The closure of the app will impact 30 staff total, all who worked on Star Touch.
By H.G. Watson, Managing Editor
The bell has tolled for the Toronto Star’s tablet app.
On June 26, 2017, John Boynton, president and CEO of Torstar and publisher of the Toronto Star, announced in a newsroom memo that Star Touch will be replaced by a universal smartphone and tablet app as of Aug. 1, 2017.
“This decision was made after an in-depth review of options for apps operating on mobile devices and tablets,” he wrote in the memo.
“While Toronto Star Touch is an editorial success and has developed a loyal audience since its launch in 2015, the overall numbers of readers and advertising volumes are significantly lower than what the company had forecast and than what are required to make it a commercial success.”
Thirty staff — 29 full-time and one part-time — have been laid off as a result of this move. Bob Hepburn, a Torstar spokesperson, told J-Source in an email that all the affected staff worked on Star Touch.
Star Touch was launched with much fanfare in September 2015. The Toronto Star hired 60 new staff members to work on it, and touted the freedom it gave journalists. But unlike a similar app produced by La Presse, which has been successful, Star Touch struggled to meet audience goals. “The audience is not as big as we had anticipated but it’s still a key priority for us to grow that core audience,” Hepburn told J-Source in 2016. The Star laid off 52 staff that summer, mostly from Star Touch.

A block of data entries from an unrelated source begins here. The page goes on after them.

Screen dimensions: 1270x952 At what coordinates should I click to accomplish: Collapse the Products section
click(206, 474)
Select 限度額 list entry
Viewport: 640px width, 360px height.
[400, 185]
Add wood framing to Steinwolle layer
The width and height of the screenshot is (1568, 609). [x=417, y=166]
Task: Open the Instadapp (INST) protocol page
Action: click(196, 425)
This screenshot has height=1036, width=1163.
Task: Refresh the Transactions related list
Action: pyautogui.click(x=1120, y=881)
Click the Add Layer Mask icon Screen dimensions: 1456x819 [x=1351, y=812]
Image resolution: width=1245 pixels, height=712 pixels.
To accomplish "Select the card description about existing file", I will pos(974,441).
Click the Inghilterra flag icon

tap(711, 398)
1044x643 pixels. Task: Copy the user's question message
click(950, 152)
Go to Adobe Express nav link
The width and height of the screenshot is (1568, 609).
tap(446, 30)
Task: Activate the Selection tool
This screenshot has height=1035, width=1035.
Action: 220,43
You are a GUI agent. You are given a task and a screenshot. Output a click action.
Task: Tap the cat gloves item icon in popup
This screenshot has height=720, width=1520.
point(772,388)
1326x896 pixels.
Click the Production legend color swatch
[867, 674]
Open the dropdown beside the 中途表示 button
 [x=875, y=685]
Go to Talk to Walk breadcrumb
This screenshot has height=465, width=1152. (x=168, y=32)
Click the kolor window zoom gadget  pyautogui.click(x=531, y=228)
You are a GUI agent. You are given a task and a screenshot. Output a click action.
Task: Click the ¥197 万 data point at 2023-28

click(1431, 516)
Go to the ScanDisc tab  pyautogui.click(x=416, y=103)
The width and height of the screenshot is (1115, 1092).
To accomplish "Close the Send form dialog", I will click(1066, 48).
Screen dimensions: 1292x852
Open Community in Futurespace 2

In a newsroom memo, editor Michael Cooke said that they tried their “damndest” to make the tablet app work. “Star Touch was an editorial success of which we remain proud. It was named a best news app by Apple and the engagement numbers remain stunning,” he wrote. “But the audience is too small to be sustained as a business.”
Boynton first mentioned that Star Touch was in review on the first quarter conference call in early May of this year. He noted that while reader engagement with Star Touch was still strong, readership didn’t appear to be going up. “The volume doesn’t look like it is progressing at all,” he said
Torstar reported a $24.4 million loss in the first quarter of 2017, with print advertising revenues declining 19 per cent, while digital revenues were down four per cent as a result of lower revenues at Workopolis, WagJag and Save.ca.
The company cut 110 jobs earlier this year as part of restructuring, with savings pegged at $5.3 million. The Financial Post reported that those job cuts came from the closure of a small printing plant and mail room.